JONAH: We'd be happy to help, wouldn't we Max?
MAX GIVES JONAH AN EVIL GLARE AND THEN STARTS LAUGHING TOO. AS THEY HELP CAROLINE WITH THE CAKE, SHAWN COMES OUT FROM BEHIND THE BAR AND DRAWS KAYLA ASIDE.
SHAWN: Kayla, there's something on my mind. I've been thinking a lot about your relationship with Marcus and...
KAYLA: (INTERRUPTING) Pop, not now, not at Stephanie's party.
SHAWN: Hear me out, all right. I'm not trying to pick a fight with you.
KAYLA DOESN'T ANSWER BUT JUST STARES AT SHAWN.
SHAWN: (CONT'D) It's hard enough with your brother and sister so far away. I'm not about to make it worse by ruining the time I can spend with you and Bo.
KAYLA: (CAUTIOUSLY) Ok. So...
SHAWN: All I want is for you to be happy. That's all I ever wanted for any of you kids. (LONG BEAT) And if being with Marcus makes you happy (DEEP BREATH) then I won't stand in your way.
KAYLA'S EYES FILL WITH TEARS. SHE REACHES OUT AND HUGS SHAWN.
KAYLA: Thanks Pop. You don't know what that means to me.
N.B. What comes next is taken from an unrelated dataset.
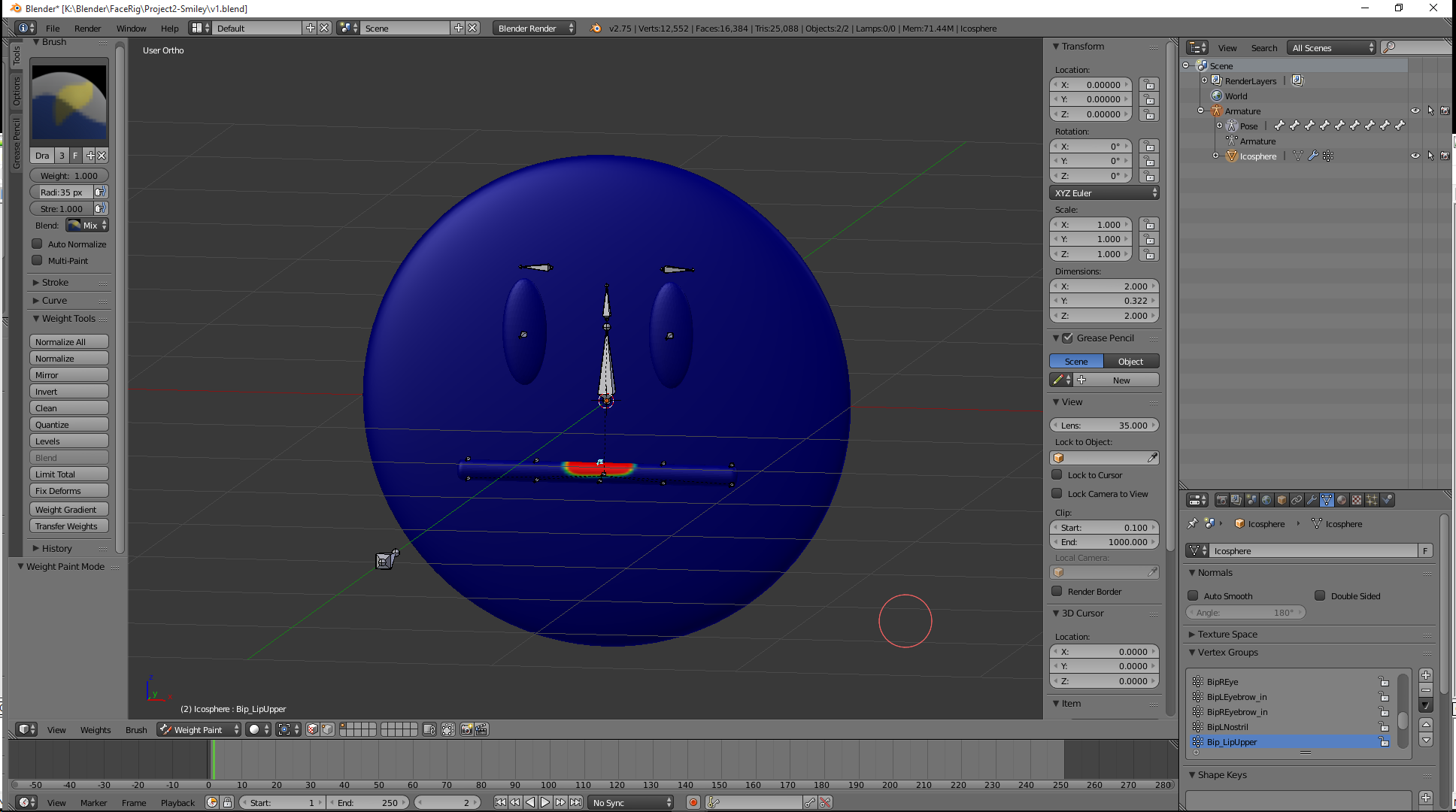1456x812 pixels.
Task: Open the Render menu in top bar
Action: [x=87, y=28]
And Marcus.
HOLD ON KAYLA'S TEARY SMILE.
CUT TO: ISLAND RESORT. JOHN IS STRETCHED OUT ON HIS STOMACH IN A LOUNGE CHAIR BY THE POOL. THE SETTING SUN HAS CREATED A SLIGHT GLARE OFF OF THE EMPTY GLASS BESIDE THE CHAIR; A WATCH, A BOTTLE OF SPF-15, AND A YANKEES BASEBALL CAP ARE NEXT TO THE GLASS.
JOHN: (PICKING UP THE WATCH) Guess it's time to turn over...
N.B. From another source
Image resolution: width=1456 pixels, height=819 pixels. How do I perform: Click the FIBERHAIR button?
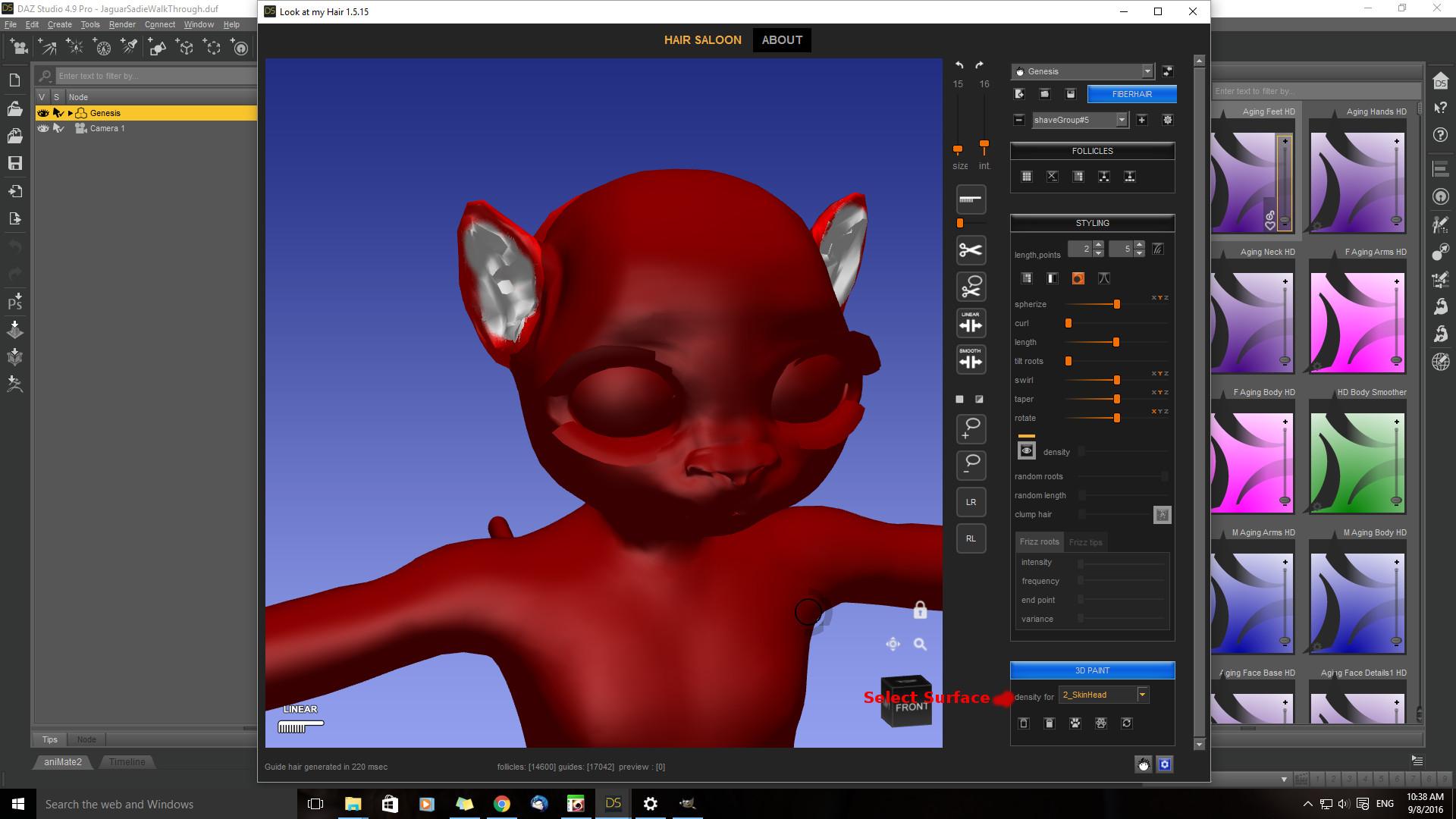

JOHN SHIFTS POSITION, SO THAT NOW HE IS LAYING ON HIS BACK. HE PUTS THE WATCH BACK DOWN, AND PICKS UP THE BASEBALL CAP. AS HE GOES TO PUT THE CAP ON, A WOMAN WALKS TOWARD HIM, AND PLACES HER BAG ON THE CHAIR BESIDE JOHN'S.
HOLLY: Is this seat taken?
JOHN: (STARING) No... please, sit down.
SHE SITS DOWN ON THE LOUNGE CHAIR, AND PULLS OUT HER BOTTLE OF SUNTAN LOTION FROM HER BAG.
HOLLY: I'm Holly Prescott.
JOHN: John Black.
HOLLY: Well, it's nice to meet you, John. (SPYING JOHN'S GLASS) Waiter!
THE WAITER HURRIES OVER.
HOLLY: (CONT'D) I'd like a rum swizzle, and please bring Mr. Black a refill of whatever he was drinking.
WAITER: Yes, Ms. Prescott.
THE WAITER LEAVES.
JOHN: Thank you.
HOLLY: Well, I'll let you buy the next round.
HOLLY SMILES AT JOHN, WHO SHYLY SMILES BACK.
HOLLY: (CONT'D) Great day to work on your tan, isn't it?
JOHN WATCHES ADMIRINGLY AS HOLLY STRETCHES OUT ON THE LOUNGE CHAIR.
JOHN: It sure is...
HOLD ON JOHN'S INTRIGUE. AND OUT. FADE TO BLACK.